Bis 2013 dürfen Handel und Investitionen nicht beschränkt werden. US-Präsident Barack Obama sagte, dass die USA nicht länger bereit seien durch ihre hohen Importe, Motor der Weltkonjunktur zu sein. Er zeigte sich zufrieden mit dem Ergebnis des G-20-Gipfels.

US-Präsident Barack Obama sagte: “Wir sind uns einig darin, mehr Jobs schaffen zu wollen. Es ist mein wichtigstes ökonomisches Ziel als Präsident. Wir wollen deshalb die globale Nachfrage steigern. Jede Wirtschaft geht dabei eigene Wege. Aber niemand sollte sich täuschen, wir gehen alle in die selbe Richtung.”
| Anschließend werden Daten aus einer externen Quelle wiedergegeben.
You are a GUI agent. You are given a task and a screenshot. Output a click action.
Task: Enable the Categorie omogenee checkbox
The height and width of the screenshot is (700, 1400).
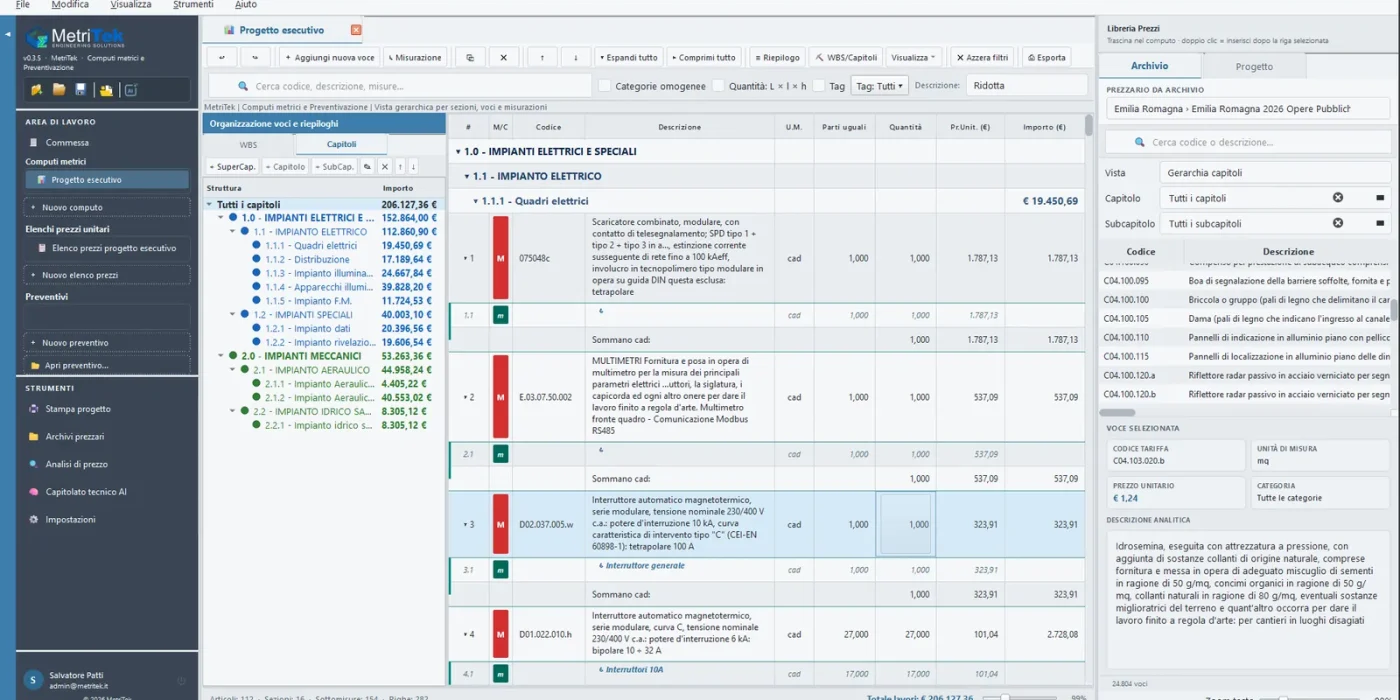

Die Idee, vor allem Deutschlands, eine globale Steuer auf Finanztransaktionen einzuführen, wurde von den Staats- und Regierungschefs abgelehnt. Einig waren sie sich darin, das die Haushaltsdefizite der entwickelten Industrieländer bis 2013 halbiert werden sollen.

Stephen Harper, kanadischer Premierminister meinte: “Alle Verabredungen sind freiwillig. Alle Staaten sind souverrän. Aber wir sind Verpflichtungen eingegangen und die ganze Welt schaut darauf, was wir machen. Was die steuerlichen Ziele angeht, so ist das nicht nur eine Absprache zwischen uns. Es ist eine Absprache mit den Märkten.”

Die Staats- und Regierungschefs zeigten sich tief besorgt über das Nuklearprogramm des Iran. Nach Geheimdienstberichten soll Teheran in der Lage sein, zwei Atombomben zu bauen.
Das nächste Treffen ist für den 11. und 12. November im südkoreanischen Seoul geplant.